▶ WORK INSTRUCTIONS
Copy the data below, switching each "How do I perform:" to "How can I do this:" and leaving everything else unchanged.

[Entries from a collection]
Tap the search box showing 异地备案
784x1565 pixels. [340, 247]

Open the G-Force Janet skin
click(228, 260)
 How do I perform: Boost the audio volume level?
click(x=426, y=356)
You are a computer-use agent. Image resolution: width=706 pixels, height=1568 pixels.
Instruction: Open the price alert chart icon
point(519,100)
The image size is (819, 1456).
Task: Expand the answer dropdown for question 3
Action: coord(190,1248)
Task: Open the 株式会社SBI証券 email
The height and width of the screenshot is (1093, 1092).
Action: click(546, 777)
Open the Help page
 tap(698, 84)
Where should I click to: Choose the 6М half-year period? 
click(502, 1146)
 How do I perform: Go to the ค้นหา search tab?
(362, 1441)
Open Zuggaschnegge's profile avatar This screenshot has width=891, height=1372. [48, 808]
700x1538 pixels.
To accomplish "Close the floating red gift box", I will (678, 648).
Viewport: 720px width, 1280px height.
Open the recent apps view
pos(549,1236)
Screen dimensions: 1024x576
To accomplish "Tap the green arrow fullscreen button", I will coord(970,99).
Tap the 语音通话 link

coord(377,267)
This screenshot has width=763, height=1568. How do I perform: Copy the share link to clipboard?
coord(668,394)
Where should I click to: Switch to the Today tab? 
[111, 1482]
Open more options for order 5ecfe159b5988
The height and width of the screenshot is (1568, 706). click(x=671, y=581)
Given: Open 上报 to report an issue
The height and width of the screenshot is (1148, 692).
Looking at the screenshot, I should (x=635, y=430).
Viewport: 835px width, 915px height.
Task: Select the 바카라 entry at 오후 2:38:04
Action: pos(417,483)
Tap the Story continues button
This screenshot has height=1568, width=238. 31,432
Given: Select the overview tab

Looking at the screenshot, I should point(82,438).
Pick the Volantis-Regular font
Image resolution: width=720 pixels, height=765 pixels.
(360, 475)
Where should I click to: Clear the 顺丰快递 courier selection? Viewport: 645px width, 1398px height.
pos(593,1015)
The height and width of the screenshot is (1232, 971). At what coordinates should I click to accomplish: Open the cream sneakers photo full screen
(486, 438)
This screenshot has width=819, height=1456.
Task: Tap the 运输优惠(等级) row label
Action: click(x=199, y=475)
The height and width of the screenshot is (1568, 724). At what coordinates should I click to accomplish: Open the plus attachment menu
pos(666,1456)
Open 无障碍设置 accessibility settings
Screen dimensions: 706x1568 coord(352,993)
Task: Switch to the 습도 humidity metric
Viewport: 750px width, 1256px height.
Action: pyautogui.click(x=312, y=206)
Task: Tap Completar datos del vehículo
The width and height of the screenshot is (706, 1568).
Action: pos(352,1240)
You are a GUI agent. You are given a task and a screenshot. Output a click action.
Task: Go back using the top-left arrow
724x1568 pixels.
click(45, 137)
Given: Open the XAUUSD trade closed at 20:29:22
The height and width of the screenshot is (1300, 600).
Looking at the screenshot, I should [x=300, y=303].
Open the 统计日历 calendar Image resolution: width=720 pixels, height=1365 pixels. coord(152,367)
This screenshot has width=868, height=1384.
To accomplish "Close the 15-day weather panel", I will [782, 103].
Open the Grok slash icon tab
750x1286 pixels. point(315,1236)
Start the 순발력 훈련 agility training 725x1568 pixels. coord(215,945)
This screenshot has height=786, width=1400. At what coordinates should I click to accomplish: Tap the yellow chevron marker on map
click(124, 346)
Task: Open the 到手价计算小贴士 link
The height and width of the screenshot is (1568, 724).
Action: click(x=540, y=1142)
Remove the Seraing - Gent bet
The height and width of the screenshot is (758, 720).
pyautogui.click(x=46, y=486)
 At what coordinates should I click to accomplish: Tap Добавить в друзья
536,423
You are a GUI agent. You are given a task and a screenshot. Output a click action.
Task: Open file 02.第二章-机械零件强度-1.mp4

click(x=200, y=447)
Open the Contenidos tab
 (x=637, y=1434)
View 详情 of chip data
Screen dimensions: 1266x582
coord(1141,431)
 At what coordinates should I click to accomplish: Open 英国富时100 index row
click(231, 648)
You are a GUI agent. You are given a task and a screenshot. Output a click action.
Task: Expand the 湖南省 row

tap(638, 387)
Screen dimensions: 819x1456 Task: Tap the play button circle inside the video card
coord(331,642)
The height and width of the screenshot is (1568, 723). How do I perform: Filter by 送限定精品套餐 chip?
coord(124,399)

▶ THE ANSWER
Tap the search box showing 异地备案
784x1565 pixels. [340, 247]

Open the G-Force Janet skin
click(228, 260)
 How can I do this: Boost the audio volume level?
click(x=426, y=356)
You are a computer-use agent. Image resolution: width=706 pixels, height=1568 pixels.
Instruction: Open the price alert chart icon
point(519,100)
The image size is (819, 1456).
Task: Expand the answer dropdown for question 3
Action: coord(190,1248)
Task: Open the 株式会社SBI証券 email
The height and width of the screenshot is (1093, 1092).
Action: click(546, 777)
Open the Help page
 tap(698, 84)
Where should I click to: Choose the 6М half-year period? 
click(502, 1146)
 How can I do this: Go to the ค้นหา search tab?
(362, 1441)
Open Zuggaschnegge's profile avatar This screenshot has width=891, height=1372. [48, 808]
700x1538 pixels.
To accomplish "Close the floating red gift box", I will (678, 648).
Viewport: 720px width, 1280px height.
Open the recent apps view
pos(549,1236)
Screen dimensions: 1024x576
To accomplish "Tap the green arrow fullscreen button", I will coord(970,99).
Tap the 语音通话 link

coord(377,267)
This screenshot has width=763, height=1568. How can I do this: Copy the share link to clipboard?
coord(668,394)
Where should I click to: Switch to the Today tab? 
[111, 1482]
Open more options for order 5ecfe159b5988
The height and width of the screenshot is (1568, 706). click(x=671, y=581)
Given: Open 上报 to report an issue
The height and width of the screenshot is (1148, 692).
Looking at the screenshot, I should (x=635, y=430).
Viewport: 835px width, 915px height.
Task: Select the 바카라 entry at 오후 2:38:04
Action: pos(417,483)
Tap the Story continues button
This screenshot has height=1568, width=238. 31,432
Given: Select the overview tab

Looking at the screenshot, I should point(82,438).
Pick the Volantis-Regular font
Image resolution: width=720 pixels, height=765 pixels.
(360, 475)
Where should I click to: Clear the 顺丰快递 courier selection? Viewport: 645px width, 1398px height.
pos(593,1015)
The height and width of the screenshot is (1232, 971). At what coordinates should I click to accomplish: Open the cream sneakers photo full screen
(486, 438)
This screenshot has width=819, height=1456.
Task: Tap the 运输优惠(等级) row label
Action: click(x=199, y=475)
The height and width of the screenshot is (1568, 724). At what coordinates should I click to accomplish: Open the plus attachment menu
pos(666,1456)
Open 无障碍设置 accessibility settings
Screen dimensions: 706x1568 coord(352,993)
Task: Switch to the 습도 humidity metric
Viewport: 750px width, 1256px height.
Action: pyautogui.click(x=312, y=206)
Task: Tap Completar datos del vehículo
The width and height of the screenshot is (706, 1568).
Action: pos(352,1240)
You are a GUI agent. You are given a task and a screenshot. Output a click action.
Task: Go back using the top-left arrow
724x1568 pixels.
click(45, 137)
Given: Open the XAUUSD trade closed at 20:29:22
The height and width of the screenshot is (1300, 600).
Looking at the screenshot, I should [x=300, y=303].
Open the 统计日历 calendar Image resolution: width=720 pixels, height=1365 pixels. coord(152,367)
This screenshot has width=868, height=1384.
To accomplish "Close the 15-day weather panel", I will [782, 103].
Open the Grok slash icon tab
750x1286 pixels. point(315,1236)
Start the 순발력 훈련 agility training 725x1568 pixels. coord(215,945)
This screenshot has height=786, width=1400. At what coordinates should I click to accomplish: Tap the yellow chevron marker on map
click(124, 346)
Task: Open the 到手价计算小贴士 link
The height and width of the screenshot is (1568, 724).
Action: click(x=540, y=1142)
Remove the Seraing - Gent bet
The height and width of the screenshot is (758, 720).
pyautogui.click(x=46, y=486)
 At what coordinates should I click to accomplish: Tap Добавить в друзья
536,423
You are a GUI agent. You are given a task and a screenshot. Output a click action.
Task: Open file 02.第二章-机械零件强度-1.mp4

click(x=200, y=447)
Open the Contenidos tab
 (x=637, y=1434)
View 详情 of chip data
Screen dimensions: 1266x582
coord(1141,431)
 At what coordinates should I click to accomplish: Open 英国富时100 index row
click(231, 648)
You are a GUI agent. You are given a task and a screenshot. Output a click action.
Task: Expand the 湖南省 row

tap(638, 387)
Screen dimensions: 819x1456 Task: Tap the play button circle inside the video card
coord(331,642)
The height and width of the screenshot is (1568, 723). How can I do this: Filter by 送限定精品套餐 chip?
coord(124,399)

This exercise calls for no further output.